In a recent blog post we talked about dry detention basins which hold water temporarily and release it slowly into the environment. A retention basin works in a similar way but retention basins can store water for longer periods of time, mimicking a real lake or pond. Retention basins are effective in storing and slowing runoff, thereby improving water quality by allowing pollutants to filter out of the water column.
To find some examples of retention basins, we visited Dartmouth Crossing to see how stormwater runoff was collected from the large roofs and parking lots at the shopping centre.
|Retention pond behind Walmart|
We were pleasantly surprised to see and hear a gurgling stream in this landscape with so much pavement and hard surface cover. The stream, Grassy Brook, is largely fed by runoff collected off parking lots and rooftops. A drop of water that lands on Walmart’s roof or parking lot is collected underground then released into Grassy Brook which flows behind the building. Marsh vegetation and willow trees were planted to enhance habitat and slow the flow of water, thereby helping to remove pollutants. Since white surfaces absorb less heat and stay cooler on sunny days, Walmart's roof is painted white to keep water temperature cool, as warm water entering a natural system can harm fish and other species. The increased flow of water into the retention basin and into Grassy Brook has created an active spawning site for trout.

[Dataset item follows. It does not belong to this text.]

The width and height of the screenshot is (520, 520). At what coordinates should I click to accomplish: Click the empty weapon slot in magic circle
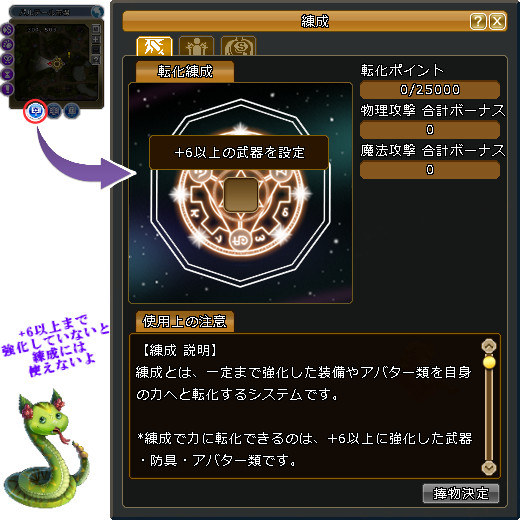(x=241, y=195)
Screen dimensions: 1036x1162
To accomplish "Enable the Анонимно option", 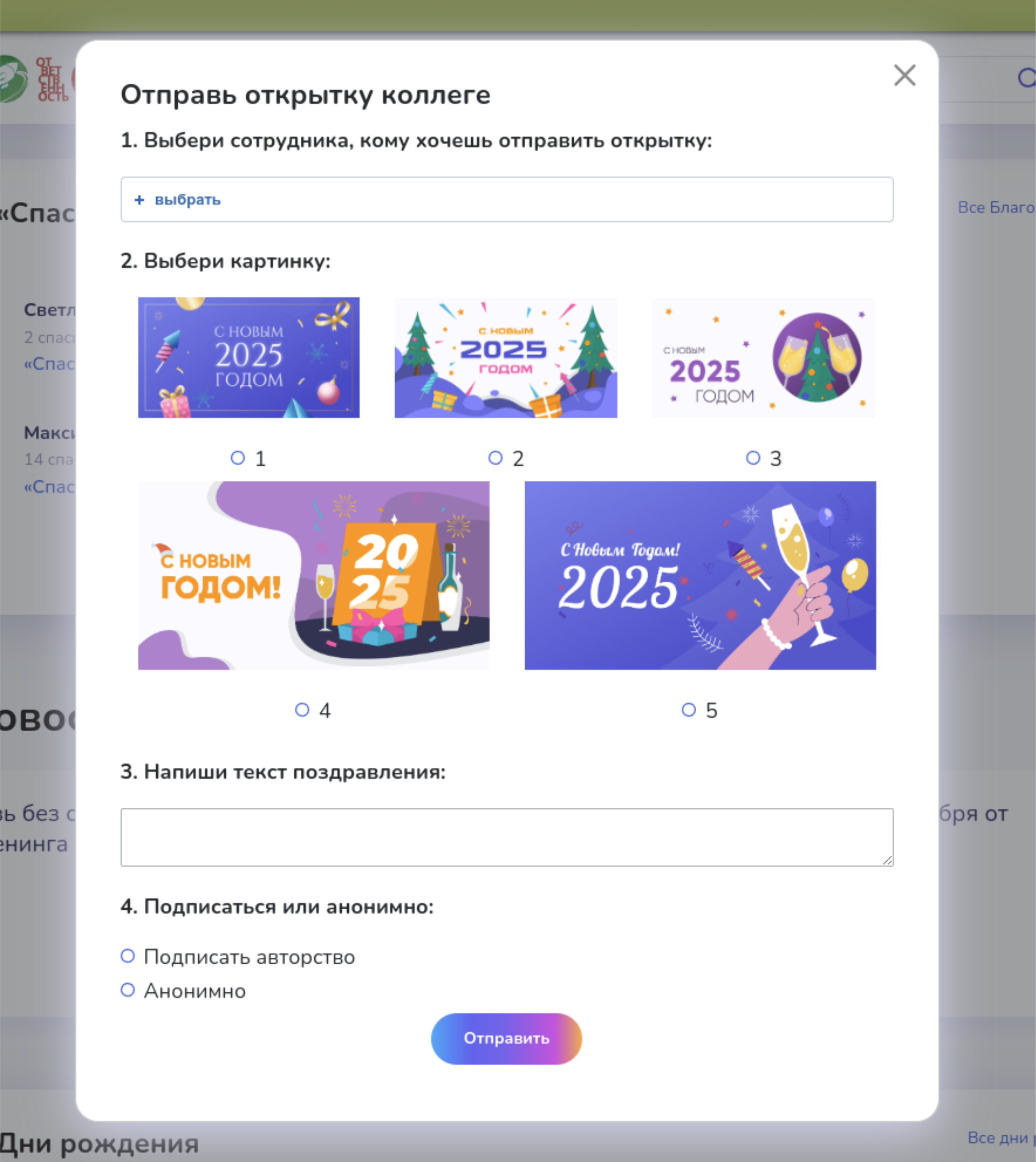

The wet pond shown below has both aesthetic and functional purposes. The pond is surrounded by a walking path, and an amphitheatre, so people can listen to concerts and enjoy the scenery. Trout also use this pond as a spawning area.
|Pondside amphitheatre retention basin.The pipes in the background (left)|
collect overflow during extreme precipitation events.
|Runoff is slowly released into the pond through this small opening|
to avoid a high peak flow.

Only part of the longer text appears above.